We start with bipotential gonads, which typically result in ovary or testis formation.
● Gonads with both testicular and ovarian aspects are called ovotestes. People
with these gonads are intersex.
After 6 weeks of gestation, the internal and external genitals are alike, despite the gonads.
● The wolffian ducts are male and the mullerian ducts are female. One of these ducts
will (most often) develop.
● After 15 weeks, there are ovaries and testes and beginnings of the development of
external genitals from the genital tubercle or fold.
- Chromosomes → gonadal sex → hormones shape the body and brain (morphological) →
behavioral sex
Two hormonal effects:
● Organizational hypothesis: Steroid hormones (testosterone, estrogen etc.) affect the
structure of brain and body in Utero.
○ These determine whether you develop a penis or vulva and the look of it. It
also affects the brain, but the differences between baby brains are small.
○ Once our body is organized, it can’t be changed (so male or female), but
humans are more complex → can shift/change over time.
● Activational effects: Steroid hormones affect morphology and activate psychological
effects during puberty.
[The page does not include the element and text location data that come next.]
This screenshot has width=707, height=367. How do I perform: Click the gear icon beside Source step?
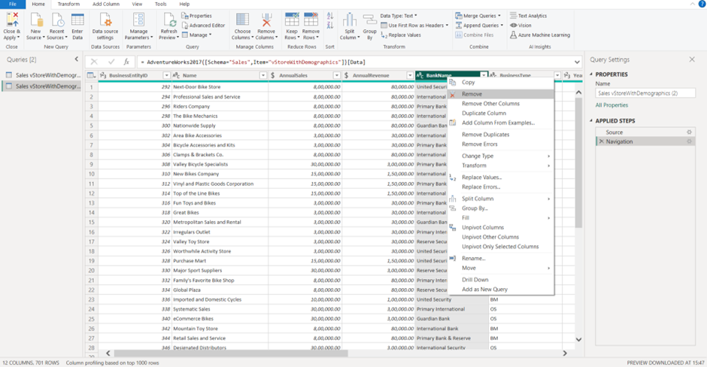[x=689, y=132]
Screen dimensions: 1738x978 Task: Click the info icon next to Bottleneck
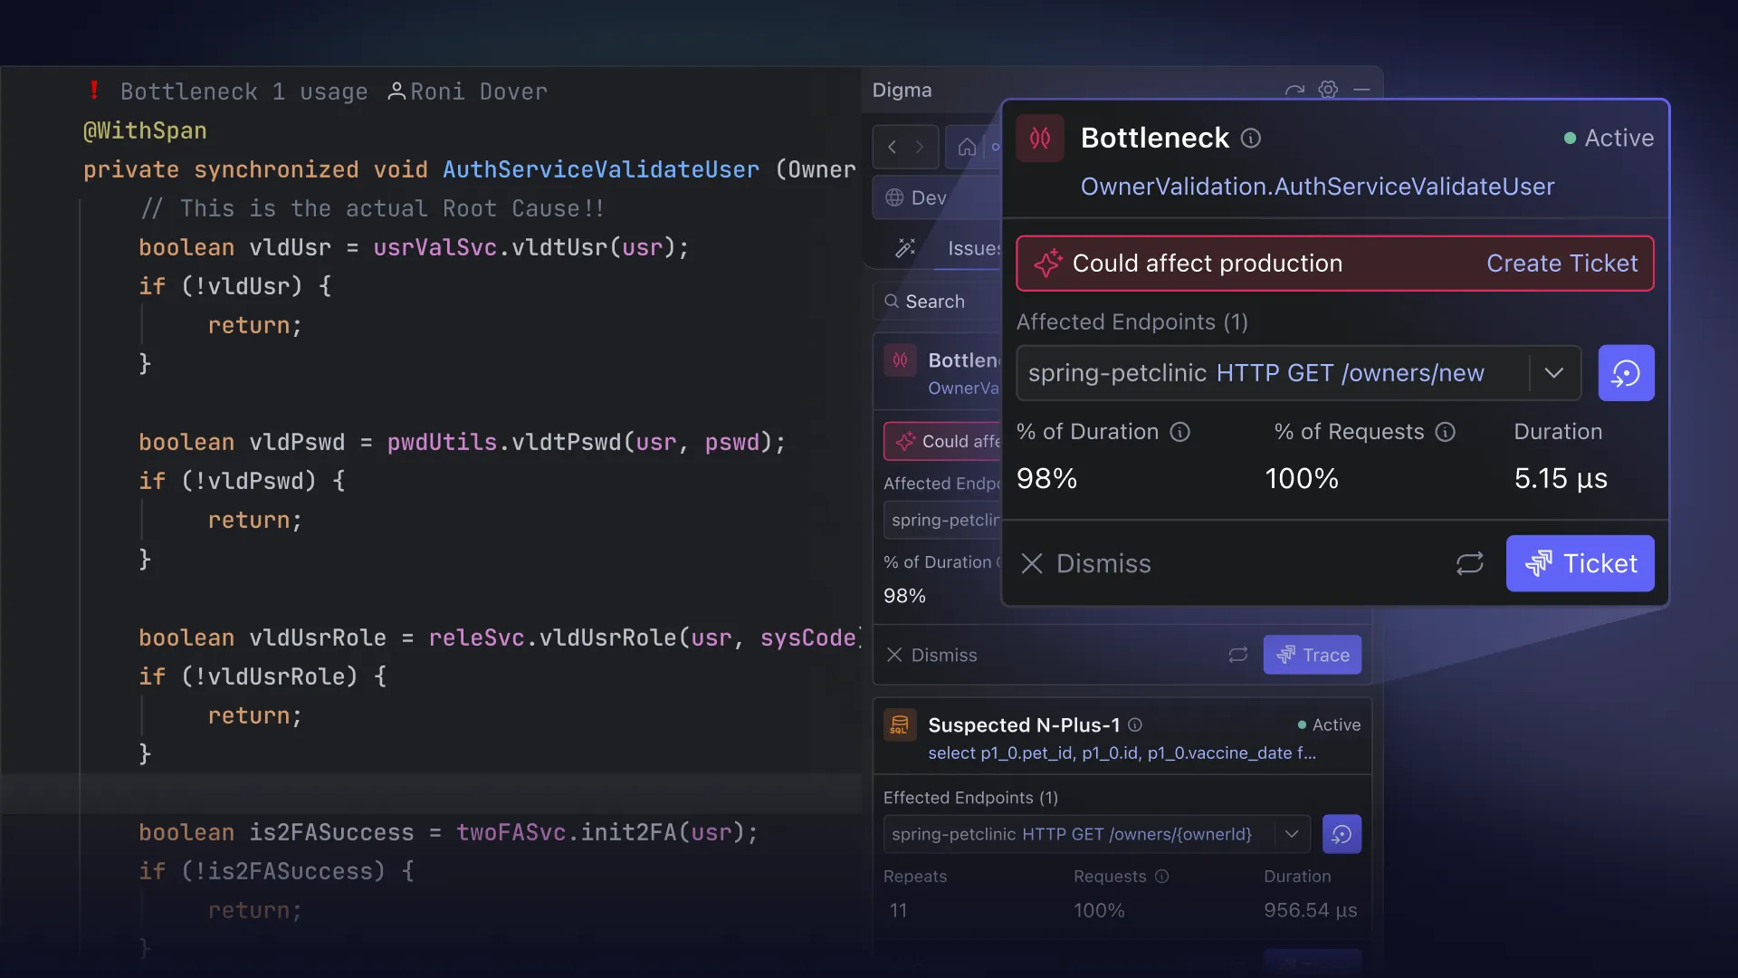pyautogui.click(x=1251, y=138)
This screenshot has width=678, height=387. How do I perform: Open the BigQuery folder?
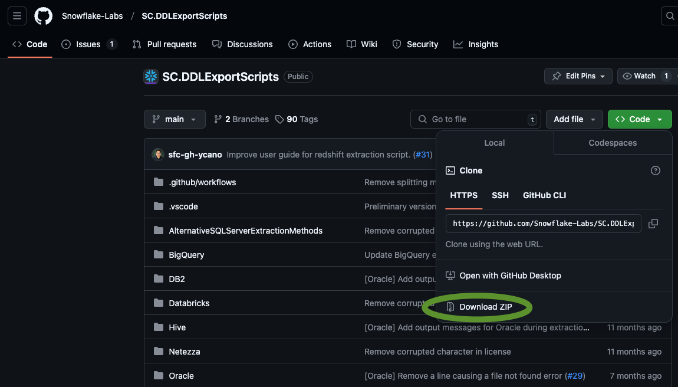(x=186, y=255)
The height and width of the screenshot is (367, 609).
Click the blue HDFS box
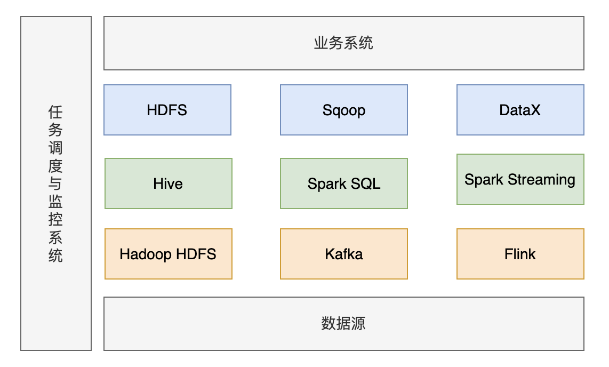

First, organizational components are needed for the
activational components to work.
○ There are also social influences, hormones don’t shape our whole life
A misconception about the hymen is that it’s supposed to break and bleed when losing
virginity. This is inaccurate; you don’t always bleed because it can already be stretched due
to other circumstances. Four types:
● Normal hymen
● Imperforate hymen: cover over vagina
● Microperforate hymen: small hole
● Septate hymen: more painful in penetration
The penis has a similar structure to the clitoris. Its urethral opening is the conductor of both
pee and ejaculate, but this cannot happen at the same time.
Someone who is intersex is born with a body that is not entirely male or female, but you can’t
always tell from appearances. It’s not always known and there are different forms.
- Various hormonal and genetic factors can contribute to genitalia that have incomplete
structures or that are between a penis and vagina/clitoris:
● Hypospadias: penis doesn’t form fully, looks like a vagina
● Congenital Adrenal Hyperplasia: too many masculine hormones in the utero, this
results for a XX fetus in a big (penis-like) clitoris.